# 10 Gal



## GupLove (Mar 25, 2009)

Ok Hubby just bought me a 10 Gal. After I am finished cycling it can I put two pregnant fish in there or just one?

Let me know.

Thanks.


----------



## Guest (Mar 29, 2009)

you could put 2 by puttin a separator.....5gls each is quite ok...IMO......


----------



## cherg (Mar 8, 2009)

I have a pregnant guppy and platy together in a 2.5gal with no problems. They get along great.


----------



## GupLove (Mar 25, 2009)

Cher, awesome to know!  Just gotta keep my eye on them LOL.


----------



## Guest (Mar 30, 2009)

i dont like keeping prego females together....in my experience, if am not there to catch them in time, they become fish food for the other preog fish and i hate that to happen.


----------



## jones57742 (Sep 8, 2007)

GupLove said:


> Ok Hubby just bought me a 10 Gal. After I am finished cycling it can I put two pregnant fish in there or just one?


GL: You can put like six pregnant Guppy's in a 10G but you will need floating plants in order for most of the fry to survive until you can remove them.

TR


----------



## GupLove (Mar 25, 2009)

I only have one pregnant dalmation molly in there now.


----------



## cherg (Mar 8, 2009)

Congrats on your new mollie fry. My husband just purchased 3 silver, 2 black and 2 lyletail dalmation molly for me. I can't wait to see the babies!


----------



## Guest (Apr 1, 2009)

my female dalmation molly died.


----------

*PROBLEM TO SOLVE*.
Reproduce the part of the 10-gallon tank thread above between "## Guest (Mar 29, 2009)" and "get along great.", inclusive.

*ENTRIES PROVIDED*.

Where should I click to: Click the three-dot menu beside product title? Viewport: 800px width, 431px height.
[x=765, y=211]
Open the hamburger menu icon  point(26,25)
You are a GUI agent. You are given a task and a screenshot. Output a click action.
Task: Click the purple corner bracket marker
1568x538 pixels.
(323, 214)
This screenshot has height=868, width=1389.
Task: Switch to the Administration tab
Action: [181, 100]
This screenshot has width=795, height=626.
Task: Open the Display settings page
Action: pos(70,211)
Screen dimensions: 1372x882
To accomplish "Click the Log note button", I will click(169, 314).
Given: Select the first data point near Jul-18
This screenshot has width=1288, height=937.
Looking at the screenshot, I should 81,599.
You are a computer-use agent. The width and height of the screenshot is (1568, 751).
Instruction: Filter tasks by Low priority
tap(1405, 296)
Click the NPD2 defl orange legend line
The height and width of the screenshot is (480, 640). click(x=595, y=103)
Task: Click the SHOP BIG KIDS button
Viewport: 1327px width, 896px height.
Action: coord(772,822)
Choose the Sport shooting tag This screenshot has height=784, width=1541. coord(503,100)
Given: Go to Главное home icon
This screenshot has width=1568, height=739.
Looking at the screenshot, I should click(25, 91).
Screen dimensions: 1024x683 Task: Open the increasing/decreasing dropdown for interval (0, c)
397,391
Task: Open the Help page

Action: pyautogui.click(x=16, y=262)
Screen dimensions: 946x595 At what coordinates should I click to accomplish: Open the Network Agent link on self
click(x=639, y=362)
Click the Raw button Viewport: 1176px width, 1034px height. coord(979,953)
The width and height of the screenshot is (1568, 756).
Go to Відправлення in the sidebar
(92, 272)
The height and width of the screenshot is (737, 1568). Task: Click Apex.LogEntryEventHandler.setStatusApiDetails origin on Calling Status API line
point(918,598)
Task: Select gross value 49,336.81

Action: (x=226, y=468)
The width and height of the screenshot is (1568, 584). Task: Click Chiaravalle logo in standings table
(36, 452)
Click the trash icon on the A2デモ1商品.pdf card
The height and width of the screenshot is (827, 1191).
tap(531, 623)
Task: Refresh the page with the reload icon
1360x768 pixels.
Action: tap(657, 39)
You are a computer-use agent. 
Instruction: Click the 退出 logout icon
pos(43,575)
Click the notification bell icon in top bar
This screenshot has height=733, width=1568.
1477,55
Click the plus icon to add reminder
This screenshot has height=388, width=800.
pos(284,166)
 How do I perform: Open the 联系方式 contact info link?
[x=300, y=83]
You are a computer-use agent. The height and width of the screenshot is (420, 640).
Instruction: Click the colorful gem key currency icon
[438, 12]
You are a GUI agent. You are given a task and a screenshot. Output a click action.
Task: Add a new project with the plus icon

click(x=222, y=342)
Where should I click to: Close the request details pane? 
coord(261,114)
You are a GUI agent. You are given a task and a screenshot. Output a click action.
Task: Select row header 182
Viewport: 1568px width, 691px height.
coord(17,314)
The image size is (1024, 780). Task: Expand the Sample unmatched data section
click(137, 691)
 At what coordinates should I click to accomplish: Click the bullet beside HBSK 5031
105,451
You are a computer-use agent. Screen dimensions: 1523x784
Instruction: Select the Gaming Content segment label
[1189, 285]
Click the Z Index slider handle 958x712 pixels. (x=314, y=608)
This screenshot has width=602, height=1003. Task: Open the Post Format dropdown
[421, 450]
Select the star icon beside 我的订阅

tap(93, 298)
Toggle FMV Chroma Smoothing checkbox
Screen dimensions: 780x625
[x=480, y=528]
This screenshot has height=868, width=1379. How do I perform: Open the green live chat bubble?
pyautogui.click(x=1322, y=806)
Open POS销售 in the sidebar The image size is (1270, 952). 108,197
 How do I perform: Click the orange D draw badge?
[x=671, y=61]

*THE COMPLETED TASK*.
## Guest (Mar 29, 2009)

you could put 2 by puttin a separator.....5gls each is quite ok...IMO......


----------



## cherg (Mar 8, 2009)

I have a pregnant guppy and platy together in a 2.5gal with no problems. They get along great.